EAA AirVenture

Sonex Looks To Introduce Kitbuilt Aircraft to China

 - July 26, 2016, 2:34 PM
Sonex has partnered with Chinese firm Uniworld and is set to promote its line of aircraft kits and AeroConversion products in the Asian nation. Beijing Aviation Technology (BAT) has been selected as a franchisee of the Sonex brand, with Uniworld’s Francis Chao named as director of Sonex operations in China. (Photo: Matt Thurber/AIN)

Kitplane maker Sonex Aircraft aims to bring homebuilt aircraft culture to China. This week at EAA AirVenture, the Oshkosh, Wis.-based company announced it has partnered with Chinese firm Uniworld and is set to promote its line of aircraft kits and AeroConversion products in the Asian nation. To do this, it has adopted a multi-tier strategy consisting of governmental advocacy, participation in the Chinese training infrastructure for GA pilots and technicians and stoking the growth of its recreational aviation enthusiast base.
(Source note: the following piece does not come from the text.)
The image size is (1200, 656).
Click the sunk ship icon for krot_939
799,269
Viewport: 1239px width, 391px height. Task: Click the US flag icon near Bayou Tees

Beijing Aviation Technology (BAT) has been selected as a franchisee of the Sonex brand, with Uniworld’s Francis Chao named as director of Sonex operations in China. “Sonex Aircraft is under no illusion that expanding business in China will be a fast or easy process,” said Sonex general manager Mark Schaible. “It is a complex place for Western companies to do business, and aviation in China presents its own unique and complex challenges; however, we are confident that Sonex is positioned for success with Francis Chao and Uniworld/BAT as our teammate.”

BAT has established a new aviation education center in Beijing featuring Sonex and flight simulator manufacturer Precision Flight Controls. It includes workshop space for seminars and aircraft projects with the goal of educating the Chinese public, entrepreneurs and government officials about general aviation, as well as living quarters and offices for international aviation professionals who wish to share their knowledge and experience with center visitors.

The companies plan to lobby the Chinese Civil Aviation Authority (CAAC) to increase recreational aviation freedom, including construction of amateur-built aircraft, using current FAA regulations as a working template, and to work to establish a dealer and support network throughout the country. “The current aviation infrastructure in China supports training operations primarily for the airlines and military only,” Schaible noted, adding that situation applies to both pilots and mechanics. “For privatized GA to grow and succeed in China, a network of private A&P and flight schools must be established to train the qualified personnel required to support GA, and to become owner/operator consumers of GA products in China." To that end, the company also seeks to obtain approval for the use of kit aircraft in training operations.